GIVEN TASK: Change "Instruction" to "Command" in the stretch of the listing from the line containing "Task: Click Close Application red icon" through the line containing "tap(11, 58)". Give back only those lines, with nothing else altered.

SOURCE RECORDS:
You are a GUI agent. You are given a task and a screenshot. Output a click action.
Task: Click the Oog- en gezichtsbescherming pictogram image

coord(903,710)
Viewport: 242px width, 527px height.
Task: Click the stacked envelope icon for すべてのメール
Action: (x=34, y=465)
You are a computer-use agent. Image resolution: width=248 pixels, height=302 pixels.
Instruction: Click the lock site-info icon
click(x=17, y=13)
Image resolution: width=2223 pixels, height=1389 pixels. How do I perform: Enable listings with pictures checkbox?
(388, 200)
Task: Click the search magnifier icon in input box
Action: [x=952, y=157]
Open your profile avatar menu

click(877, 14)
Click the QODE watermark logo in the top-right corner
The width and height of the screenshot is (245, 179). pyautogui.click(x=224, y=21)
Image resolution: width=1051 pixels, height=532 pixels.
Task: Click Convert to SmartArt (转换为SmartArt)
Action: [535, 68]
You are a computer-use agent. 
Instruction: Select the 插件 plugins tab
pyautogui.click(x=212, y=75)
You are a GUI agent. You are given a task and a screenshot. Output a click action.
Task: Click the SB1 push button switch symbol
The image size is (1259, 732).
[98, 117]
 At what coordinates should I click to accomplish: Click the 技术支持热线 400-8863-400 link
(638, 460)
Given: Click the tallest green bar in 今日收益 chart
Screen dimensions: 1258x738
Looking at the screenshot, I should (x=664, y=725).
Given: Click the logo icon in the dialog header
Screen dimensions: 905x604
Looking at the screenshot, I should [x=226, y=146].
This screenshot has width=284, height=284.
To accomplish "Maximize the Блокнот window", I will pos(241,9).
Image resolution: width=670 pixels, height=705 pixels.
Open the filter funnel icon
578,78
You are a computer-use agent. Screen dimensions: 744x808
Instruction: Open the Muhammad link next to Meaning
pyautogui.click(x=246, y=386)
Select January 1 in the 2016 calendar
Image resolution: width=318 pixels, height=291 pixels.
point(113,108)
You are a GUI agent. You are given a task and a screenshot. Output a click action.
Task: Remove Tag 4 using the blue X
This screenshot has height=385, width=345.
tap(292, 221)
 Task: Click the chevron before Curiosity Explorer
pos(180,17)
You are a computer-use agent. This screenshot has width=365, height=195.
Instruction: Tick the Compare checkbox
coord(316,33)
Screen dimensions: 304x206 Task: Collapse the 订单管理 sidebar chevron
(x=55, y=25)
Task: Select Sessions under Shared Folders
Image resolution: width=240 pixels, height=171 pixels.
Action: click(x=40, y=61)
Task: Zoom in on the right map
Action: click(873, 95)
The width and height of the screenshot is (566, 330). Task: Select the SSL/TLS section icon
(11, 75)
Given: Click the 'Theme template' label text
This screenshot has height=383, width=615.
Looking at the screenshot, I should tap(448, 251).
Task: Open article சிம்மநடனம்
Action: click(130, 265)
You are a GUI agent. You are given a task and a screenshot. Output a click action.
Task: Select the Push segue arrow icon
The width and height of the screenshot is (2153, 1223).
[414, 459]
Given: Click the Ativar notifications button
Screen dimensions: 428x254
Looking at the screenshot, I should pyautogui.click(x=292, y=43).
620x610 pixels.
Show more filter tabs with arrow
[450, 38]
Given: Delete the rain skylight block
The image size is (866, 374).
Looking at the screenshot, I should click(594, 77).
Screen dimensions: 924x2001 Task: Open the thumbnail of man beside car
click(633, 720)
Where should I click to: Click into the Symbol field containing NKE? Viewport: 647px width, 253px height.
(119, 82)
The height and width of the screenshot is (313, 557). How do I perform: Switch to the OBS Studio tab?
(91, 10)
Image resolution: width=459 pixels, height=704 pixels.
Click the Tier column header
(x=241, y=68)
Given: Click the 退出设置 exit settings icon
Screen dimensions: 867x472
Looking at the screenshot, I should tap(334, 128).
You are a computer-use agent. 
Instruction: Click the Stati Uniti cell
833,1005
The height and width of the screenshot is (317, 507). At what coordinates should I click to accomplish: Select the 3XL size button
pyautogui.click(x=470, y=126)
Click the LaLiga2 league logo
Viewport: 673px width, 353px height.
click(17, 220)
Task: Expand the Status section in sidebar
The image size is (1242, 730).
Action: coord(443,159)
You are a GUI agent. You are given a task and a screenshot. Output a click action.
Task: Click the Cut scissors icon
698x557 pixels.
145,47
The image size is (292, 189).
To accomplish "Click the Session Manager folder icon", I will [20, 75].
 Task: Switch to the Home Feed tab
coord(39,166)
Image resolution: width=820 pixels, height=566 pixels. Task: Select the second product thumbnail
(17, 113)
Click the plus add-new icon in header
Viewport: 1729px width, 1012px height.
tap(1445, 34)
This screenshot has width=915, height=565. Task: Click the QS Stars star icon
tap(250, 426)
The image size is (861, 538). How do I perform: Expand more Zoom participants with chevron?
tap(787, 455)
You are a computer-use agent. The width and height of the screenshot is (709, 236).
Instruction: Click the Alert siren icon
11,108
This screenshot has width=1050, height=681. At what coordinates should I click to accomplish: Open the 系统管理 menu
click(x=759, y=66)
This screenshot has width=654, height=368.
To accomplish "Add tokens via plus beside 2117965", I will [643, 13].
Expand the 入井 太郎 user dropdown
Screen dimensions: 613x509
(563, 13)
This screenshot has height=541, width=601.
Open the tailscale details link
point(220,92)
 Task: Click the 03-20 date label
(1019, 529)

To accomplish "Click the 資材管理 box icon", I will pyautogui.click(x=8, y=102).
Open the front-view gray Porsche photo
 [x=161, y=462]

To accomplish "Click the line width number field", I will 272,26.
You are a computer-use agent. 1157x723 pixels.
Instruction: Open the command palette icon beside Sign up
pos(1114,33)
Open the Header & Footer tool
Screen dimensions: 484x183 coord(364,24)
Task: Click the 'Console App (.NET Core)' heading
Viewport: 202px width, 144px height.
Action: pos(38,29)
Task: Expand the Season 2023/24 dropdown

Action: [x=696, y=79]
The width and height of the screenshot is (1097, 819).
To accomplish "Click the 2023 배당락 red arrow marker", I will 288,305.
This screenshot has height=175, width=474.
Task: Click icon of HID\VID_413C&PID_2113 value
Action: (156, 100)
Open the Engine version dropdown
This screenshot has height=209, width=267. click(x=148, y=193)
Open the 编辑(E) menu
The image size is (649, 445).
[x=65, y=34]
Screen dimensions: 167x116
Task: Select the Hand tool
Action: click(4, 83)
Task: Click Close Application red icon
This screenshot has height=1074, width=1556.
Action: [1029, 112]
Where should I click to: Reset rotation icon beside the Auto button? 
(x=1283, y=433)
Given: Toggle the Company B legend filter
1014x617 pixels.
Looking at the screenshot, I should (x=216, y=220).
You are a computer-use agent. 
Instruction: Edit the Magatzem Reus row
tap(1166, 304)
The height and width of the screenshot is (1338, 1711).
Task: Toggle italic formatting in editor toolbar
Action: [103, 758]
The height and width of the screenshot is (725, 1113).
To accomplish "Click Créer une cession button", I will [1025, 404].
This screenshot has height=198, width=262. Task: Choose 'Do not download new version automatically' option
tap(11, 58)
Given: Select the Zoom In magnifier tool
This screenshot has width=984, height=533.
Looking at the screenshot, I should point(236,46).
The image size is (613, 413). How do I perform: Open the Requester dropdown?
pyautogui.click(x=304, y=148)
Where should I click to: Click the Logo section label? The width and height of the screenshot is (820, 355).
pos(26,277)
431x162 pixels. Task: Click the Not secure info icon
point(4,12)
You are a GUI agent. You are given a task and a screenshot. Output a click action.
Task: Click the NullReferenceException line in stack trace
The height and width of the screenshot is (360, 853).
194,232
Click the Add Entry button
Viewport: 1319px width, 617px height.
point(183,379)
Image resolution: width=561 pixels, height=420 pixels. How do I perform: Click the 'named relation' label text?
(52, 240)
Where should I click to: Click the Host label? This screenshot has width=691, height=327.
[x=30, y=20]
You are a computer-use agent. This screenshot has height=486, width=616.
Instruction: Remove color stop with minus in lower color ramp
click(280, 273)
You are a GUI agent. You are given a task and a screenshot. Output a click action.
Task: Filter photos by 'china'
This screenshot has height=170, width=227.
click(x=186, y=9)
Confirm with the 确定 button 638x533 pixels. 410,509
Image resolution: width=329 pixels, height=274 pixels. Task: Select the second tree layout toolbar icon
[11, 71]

RESPONSE BELOW:
Task: Click Close Application red icon
This screenshot has height=1074, width=1556.
Action: [1029, 112]
Where should I click to: Reset rotation icon beside the Auto button? 
(x=1283, y=433)
Given: Toggle the Company B legend filter
1014x617 pixels.
Looking at the screenshot, I should (x=216, y=220).
You are a computer-use agent. 
Command: Edit the Magatzem Reus row
tap(1166, 304)
The height and width of the screenshot is (1338, 1711).
Task: Toggle italic formatting in editor toolbar
Action: [103, 758]
The height and width of the screenshot is (725, 1113).
To accomplish "Click Créer une cession button", I will [1025, 404].
This screenshot has height=198, width=262. Task: Choose 'Do not download new version automatically' option
tap(11, 58)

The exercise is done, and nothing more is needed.